[TASK DATA]

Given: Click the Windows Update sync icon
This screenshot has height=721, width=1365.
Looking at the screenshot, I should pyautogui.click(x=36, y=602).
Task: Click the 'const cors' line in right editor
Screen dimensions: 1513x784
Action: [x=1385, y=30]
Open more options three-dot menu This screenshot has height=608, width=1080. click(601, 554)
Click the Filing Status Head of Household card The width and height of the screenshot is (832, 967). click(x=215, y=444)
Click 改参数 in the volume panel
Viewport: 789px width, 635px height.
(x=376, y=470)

[/TASK DATA]
[TASK DATA]

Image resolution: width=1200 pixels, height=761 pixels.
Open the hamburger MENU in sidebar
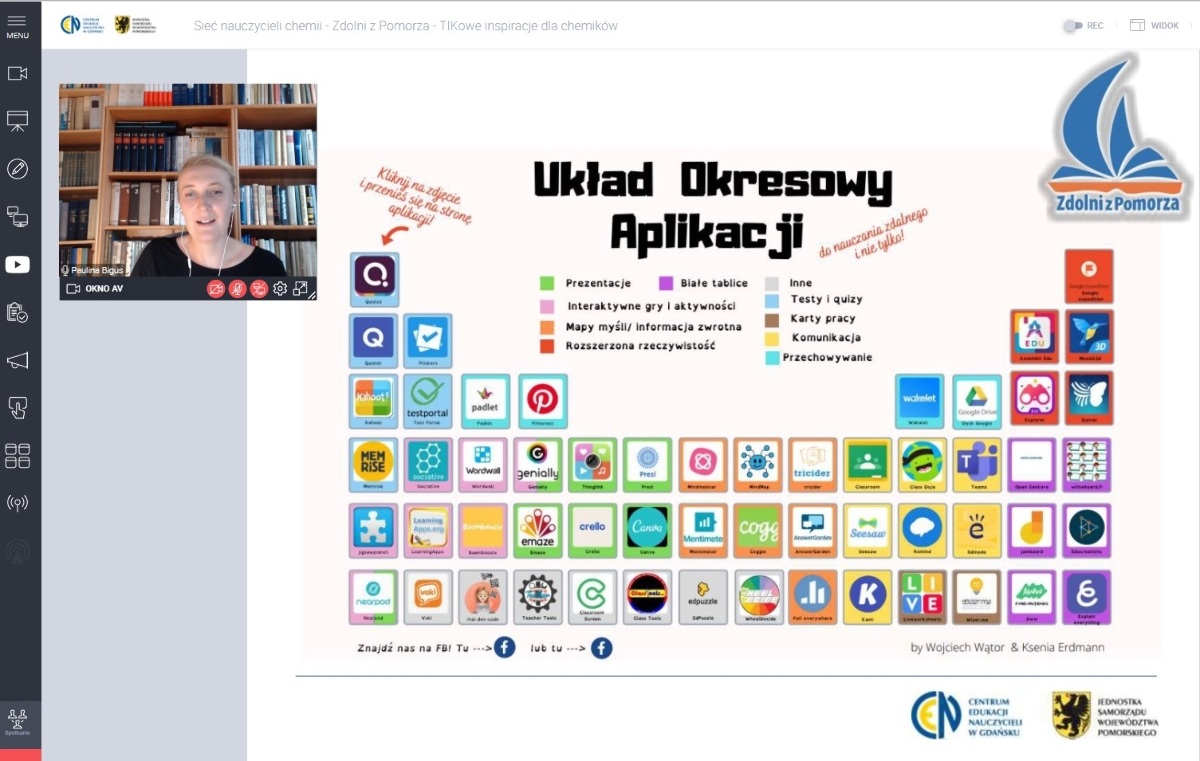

[/TASK DATA]

• [EXERCISE] Copy out each line of the records that holds the string "Open".

• [WRITTEN ANSWER]
Open more options three-dot menu This screenshot has height=608, width=1080. click(601, 554)
Open the hamburger MENU in sidebar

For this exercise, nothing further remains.